Quarterly report pursuant to Section 13 or 15(d)

Income Taxes

v3.20.2
Income Taxes
6 Months Ended
Jun. 30, 2020
Income Tax Disclosure [Abstract]  
Income Taxes

13. Income Taxes

 

The Company’s quarterly income tax provision is based upon an estimated annual income tax rate. The Company’s quarterly provision for income taxes also includes the tax impact of discrete items, if any, including changes in judgment about valuation allowances and effects of changes in tax laws or rates, in the interim period in which they occur.

 

During the three months ended June 30, 2020 and 2019, the Company recorded a benefit for income tax from continuing operations of $12,512 and $10,236. For the six months ended June 30, 2020 and 2019, the Company recorded a benefit for income tax of $18,421 and $75,869. The increase in income tax benefit during the current period was primarily due to an increase in discrete tax item associated with stock-based compensation expense in addition to a reduction in our valuation allowance

 

The valuation allowance at June 30, 2020 was approximately $8,263,000. The net change in the valuation allowance during the three months ended June 30, 2020 was an increase of approximately $562,000. In assessing the realizability of deferred tax assets, management considers whether it is more likely than not that some portion or all of the deferred income tax assets will not be realized.

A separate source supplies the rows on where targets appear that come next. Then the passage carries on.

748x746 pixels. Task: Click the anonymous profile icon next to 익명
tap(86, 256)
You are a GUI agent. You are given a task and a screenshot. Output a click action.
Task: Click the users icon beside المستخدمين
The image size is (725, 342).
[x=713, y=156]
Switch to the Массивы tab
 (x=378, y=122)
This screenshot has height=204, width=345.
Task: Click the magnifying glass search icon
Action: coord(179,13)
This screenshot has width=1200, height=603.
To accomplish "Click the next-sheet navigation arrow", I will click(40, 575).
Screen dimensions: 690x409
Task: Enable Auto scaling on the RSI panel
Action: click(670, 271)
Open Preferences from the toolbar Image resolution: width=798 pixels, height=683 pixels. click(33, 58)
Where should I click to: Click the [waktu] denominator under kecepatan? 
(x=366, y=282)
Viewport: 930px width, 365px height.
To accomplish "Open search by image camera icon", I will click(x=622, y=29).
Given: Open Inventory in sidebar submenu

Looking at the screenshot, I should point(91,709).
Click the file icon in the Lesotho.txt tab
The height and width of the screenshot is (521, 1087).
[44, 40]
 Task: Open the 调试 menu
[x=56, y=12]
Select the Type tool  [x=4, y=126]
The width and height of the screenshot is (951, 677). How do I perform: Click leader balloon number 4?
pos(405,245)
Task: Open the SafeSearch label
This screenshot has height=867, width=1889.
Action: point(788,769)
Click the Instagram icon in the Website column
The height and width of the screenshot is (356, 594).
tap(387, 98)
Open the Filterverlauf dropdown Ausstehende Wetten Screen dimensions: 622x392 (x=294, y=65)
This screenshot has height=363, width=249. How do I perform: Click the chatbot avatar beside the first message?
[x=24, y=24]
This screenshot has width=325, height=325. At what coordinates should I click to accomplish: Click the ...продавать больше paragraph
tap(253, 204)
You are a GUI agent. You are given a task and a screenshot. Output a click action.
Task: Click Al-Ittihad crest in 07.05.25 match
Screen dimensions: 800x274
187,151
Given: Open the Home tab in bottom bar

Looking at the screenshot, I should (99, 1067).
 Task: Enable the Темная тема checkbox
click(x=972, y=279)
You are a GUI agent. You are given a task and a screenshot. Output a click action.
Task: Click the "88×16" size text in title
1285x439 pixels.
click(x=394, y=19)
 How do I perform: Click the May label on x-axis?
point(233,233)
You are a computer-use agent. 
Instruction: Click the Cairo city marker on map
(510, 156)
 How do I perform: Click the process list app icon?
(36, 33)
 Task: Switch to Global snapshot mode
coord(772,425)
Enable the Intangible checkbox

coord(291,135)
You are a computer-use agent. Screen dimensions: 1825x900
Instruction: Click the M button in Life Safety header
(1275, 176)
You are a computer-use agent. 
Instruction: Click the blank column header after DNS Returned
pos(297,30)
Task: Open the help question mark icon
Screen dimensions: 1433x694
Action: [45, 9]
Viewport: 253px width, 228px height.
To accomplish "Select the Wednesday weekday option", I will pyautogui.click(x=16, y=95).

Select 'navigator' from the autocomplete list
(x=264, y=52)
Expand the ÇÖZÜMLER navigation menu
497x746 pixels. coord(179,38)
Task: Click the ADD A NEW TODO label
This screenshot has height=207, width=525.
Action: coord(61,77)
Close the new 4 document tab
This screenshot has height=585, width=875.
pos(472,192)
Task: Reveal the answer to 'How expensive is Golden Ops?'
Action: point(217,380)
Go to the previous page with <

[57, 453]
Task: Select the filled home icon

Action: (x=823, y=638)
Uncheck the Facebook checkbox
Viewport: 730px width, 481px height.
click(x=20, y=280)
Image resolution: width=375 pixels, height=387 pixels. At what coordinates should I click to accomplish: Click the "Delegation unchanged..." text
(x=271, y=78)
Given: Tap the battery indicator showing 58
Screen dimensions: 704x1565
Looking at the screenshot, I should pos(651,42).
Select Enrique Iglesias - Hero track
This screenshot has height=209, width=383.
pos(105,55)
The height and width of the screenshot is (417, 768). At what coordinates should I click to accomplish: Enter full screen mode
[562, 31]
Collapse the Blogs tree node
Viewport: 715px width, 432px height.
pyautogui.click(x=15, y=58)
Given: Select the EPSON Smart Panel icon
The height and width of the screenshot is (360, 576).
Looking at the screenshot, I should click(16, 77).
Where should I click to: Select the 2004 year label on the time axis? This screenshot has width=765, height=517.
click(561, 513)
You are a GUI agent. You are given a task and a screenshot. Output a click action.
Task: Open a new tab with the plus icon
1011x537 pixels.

The ultimate realization of deferred income tax assets is dependent upon the generation of future taxable income during the periods in which those temporary differences become deductible. Management considers the scheduled reversal of deferred income tax liabilities, projected future taxable income, and tax planning strategies in making this assessment. Based on consideration of these items, management has determined that enough uncertainty exists relative to the realization of the deferred income tax asset balances to warrant the application of a valuation allowance as of June 30, 2020.